The Lifelong Benefits of Exercise

Physical Fitness: What the Benefits of Exercise Mean for You

There’s more good news. Research also shows that exercise enhances sleep, prevents weight gain, and reduces the risk of high blood pressure, stroke, type 2 diabetes, and even depression.

“One study found that when breast cancer survivors engaged in exercise, there were marked improvements in physical activity, strength, maintaining weight, and social well-being,” explains Rachel Permuth-Levine, PhD, deputy director for the Office of Strategic and Innovative Programs at the National Heart, Lung, and Blood Institute of the National Institutes of Health.

“Another study looked at patients with stable heart failure and determined that exercise relieves symptoms, improves quality of life, reduces hospitalization, and in some cases, reduces the risk of death,” adds Dr. Permuth-Levine. She points out that exercise isn’t just important for people who are already living with health conditions: “If we can see benefits of moderate exercise in people who are recovering from disease, we might see even greater benefits in those of us who are generally well.”

Physical Fitness: Exercise Basics

Physical activity doesn’t have to be strenuous to produce results.

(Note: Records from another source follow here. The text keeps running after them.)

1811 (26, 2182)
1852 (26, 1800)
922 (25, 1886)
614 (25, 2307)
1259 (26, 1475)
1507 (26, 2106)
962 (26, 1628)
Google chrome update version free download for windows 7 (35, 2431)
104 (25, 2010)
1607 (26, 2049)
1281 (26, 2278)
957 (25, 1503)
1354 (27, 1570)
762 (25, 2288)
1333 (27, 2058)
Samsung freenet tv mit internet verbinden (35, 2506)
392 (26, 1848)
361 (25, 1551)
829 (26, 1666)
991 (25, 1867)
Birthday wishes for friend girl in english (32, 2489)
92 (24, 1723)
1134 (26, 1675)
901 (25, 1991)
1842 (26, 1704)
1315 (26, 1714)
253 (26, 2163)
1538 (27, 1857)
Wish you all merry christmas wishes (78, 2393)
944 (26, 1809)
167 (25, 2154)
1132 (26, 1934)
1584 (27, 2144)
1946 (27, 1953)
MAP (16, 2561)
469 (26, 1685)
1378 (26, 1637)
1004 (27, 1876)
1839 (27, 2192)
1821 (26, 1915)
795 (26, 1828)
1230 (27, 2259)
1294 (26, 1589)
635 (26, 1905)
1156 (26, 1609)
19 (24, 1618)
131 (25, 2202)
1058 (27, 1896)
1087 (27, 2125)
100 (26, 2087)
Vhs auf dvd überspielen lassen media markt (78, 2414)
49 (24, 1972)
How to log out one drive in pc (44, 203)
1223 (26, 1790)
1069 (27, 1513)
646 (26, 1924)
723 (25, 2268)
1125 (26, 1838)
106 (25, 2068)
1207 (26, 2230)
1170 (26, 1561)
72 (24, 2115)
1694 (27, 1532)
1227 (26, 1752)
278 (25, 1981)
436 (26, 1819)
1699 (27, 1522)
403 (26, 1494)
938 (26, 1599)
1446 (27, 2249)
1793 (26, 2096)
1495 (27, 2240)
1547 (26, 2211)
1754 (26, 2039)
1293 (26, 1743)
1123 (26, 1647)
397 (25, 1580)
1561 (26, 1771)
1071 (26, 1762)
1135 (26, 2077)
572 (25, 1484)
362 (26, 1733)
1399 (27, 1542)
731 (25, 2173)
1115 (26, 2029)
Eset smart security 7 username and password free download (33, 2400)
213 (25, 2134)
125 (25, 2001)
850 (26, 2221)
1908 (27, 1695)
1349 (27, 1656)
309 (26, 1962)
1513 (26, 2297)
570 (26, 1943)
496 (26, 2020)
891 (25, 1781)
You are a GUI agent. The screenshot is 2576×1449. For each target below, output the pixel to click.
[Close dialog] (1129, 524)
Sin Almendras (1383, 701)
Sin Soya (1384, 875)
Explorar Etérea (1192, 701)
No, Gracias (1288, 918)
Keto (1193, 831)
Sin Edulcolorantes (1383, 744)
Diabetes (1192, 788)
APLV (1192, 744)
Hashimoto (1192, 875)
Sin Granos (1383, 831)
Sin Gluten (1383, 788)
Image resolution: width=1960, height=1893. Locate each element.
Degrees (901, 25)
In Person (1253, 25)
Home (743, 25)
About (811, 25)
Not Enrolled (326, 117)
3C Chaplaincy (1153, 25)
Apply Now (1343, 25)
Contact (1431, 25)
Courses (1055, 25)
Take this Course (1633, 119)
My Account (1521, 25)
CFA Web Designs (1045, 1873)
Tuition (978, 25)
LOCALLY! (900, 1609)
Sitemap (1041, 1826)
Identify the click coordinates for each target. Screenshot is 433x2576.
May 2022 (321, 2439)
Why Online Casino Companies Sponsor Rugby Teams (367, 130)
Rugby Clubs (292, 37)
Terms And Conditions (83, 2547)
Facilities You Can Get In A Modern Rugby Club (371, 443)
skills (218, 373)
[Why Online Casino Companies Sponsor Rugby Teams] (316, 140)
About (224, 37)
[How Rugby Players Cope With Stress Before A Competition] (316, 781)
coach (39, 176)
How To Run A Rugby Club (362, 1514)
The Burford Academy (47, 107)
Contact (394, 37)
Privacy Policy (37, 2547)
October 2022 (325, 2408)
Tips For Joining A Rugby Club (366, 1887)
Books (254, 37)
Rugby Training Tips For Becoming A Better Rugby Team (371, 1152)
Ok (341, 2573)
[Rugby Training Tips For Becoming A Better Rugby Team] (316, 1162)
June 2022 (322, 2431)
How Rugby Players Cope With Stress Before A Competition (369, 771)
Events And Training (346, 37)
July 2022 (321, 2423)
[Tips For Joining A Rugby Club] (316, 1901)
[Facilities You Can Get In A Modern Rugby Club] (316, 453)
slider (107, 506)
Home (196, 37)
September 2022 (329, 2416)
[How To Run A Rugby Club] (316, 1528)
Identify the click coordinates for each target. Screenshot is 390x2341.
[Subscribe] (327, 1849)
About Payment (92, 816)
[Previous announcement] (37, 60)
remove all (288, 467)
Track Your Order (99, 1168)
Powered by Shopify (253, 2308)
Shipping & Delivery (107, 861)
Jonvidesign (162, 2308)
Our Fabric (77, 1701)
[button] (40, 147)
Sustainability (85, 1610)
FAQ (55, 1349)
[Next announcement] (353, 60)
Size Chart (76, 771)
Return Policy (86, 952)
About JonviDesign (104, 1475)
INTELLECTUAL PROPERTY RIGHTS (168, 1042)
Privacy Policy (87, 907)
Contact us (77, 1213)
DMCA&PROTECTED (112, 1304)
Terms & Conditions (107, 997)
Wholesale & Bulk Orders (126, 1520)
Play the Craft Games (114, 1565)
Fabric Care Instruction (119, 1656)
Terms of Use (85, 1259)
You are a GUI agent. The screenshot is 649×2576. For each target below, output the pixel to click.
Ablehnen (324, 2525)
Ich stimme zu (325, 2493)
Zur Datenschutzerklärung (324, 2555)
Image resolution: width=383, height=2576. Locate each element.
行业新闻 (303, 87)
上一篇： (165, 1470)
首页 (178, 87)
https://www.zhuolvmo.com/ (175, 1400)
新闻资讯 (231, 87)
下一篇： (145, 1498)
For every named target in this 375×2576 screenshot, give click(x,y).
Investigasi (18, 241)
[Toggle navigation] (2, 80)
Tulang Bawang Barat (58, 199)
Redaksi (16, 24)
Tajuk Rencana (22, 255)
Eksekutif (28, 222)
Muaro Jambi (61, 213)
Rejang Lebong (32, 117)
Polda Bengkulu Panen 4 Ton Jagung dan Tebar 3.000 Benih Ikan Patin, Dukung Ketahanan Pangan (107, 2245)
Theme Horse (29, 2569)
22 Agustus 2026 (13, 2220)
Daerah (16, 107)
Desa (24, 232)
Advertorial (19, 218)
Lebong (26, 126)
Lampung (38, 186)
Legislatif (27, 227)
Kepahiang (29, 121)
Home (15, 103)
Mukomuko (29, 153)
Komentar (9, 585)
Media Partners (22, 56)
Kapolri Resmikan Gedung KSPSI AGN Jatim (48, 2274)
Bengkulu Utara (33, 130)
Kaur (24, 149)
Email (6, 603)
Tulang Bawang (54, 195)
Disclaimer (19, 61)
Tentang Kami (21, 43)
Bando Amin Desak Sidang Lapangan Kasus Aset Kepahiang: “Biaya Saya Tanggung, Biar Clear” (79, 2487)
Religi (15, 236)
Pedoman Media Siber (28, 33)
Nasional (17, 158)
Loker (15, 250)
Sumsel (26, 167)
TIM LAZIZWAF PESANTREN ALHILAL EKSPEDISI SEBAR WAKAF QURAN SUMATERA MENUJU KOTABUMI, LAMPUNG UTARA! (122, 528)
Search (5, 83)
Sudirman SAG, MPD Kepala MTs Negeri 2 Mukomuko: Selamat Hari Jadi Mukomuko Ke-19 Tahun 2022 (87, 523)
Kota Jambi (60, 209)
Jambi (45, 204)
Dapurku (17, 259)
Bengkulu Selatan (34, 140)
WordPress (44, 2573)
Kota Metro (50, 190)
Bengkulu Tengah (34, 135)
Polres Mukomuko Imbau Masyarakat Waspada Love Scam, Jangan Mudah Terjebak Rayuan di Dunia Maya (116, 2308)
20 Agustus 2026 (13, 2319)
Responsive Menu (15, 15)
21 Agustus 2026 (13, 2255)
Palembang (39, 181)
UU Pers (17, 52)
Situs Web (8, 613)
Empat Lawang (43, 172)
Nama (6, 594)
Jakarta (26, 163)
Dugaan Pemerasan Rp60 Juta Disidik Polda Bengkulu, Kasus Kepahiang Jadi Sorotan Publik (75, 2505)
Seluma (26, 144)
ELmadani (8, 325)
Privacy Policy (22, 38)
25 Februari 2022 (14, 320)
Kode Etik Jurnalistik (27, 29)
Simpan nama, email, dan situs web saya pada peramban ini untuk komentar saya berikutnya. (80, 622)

Even moderate exercise five to six times a week can lead to lasting health benefits.

When incorporating more physical activity into your life, remember three simple guidelines:

  1. Exercise at moderate intensity for at least 2 hours and 30 minutes spread over the course of each week.
  2. Avoid periods of inactivity; some exercise at any level of intensity is better than none.
  3. At least twice a week, supplement aerobic exercise (cardio) with weight-bearing activities that strengthen all major muscle groups.

Man and woman doing stretching exercises

Physical Fitness: Making Exercise a Habit

The number one reason most people say they don’t exercise is lack of time. If you find it difficult to fit extended periods of exercise into your schedule, keep in mind that short bouts of physical activity in 10-minute segments will nonetheless help you achieve health benefits. Advises Permuth-Levine, “Even in the absence of weight loss, relatively brief periods of exercise every day reduce the risk of cardiovascular disease.”

Set realistic goals and take small steps to fit more movement into your daily life, such as taking the stairs instead of the elevator and walking to the grocery store instead of driving. “The key is to start gradually and be prepared,” says Permuth-Levine. “Have your shoes, pedometer, and music ready so you don’t have any excuses.”

To help you stick with your new exercise habit, vary your routine, like swimming one day and walking the next. Get out and start a baseball or soccer game with your kids. Even if the weather doesn’t cooperate, have a plan B — use an exercise bike in your home, scope out exercise equipment at a nearby community center, or consider joining a health club. The trick is to get to the point where you look at exercise like brushing your teeth and getting enough sleep — as essential to your well-being.

Remember that physical fitness is attainable. Even with small changes, you can reap big rewards that will pay off for years to come.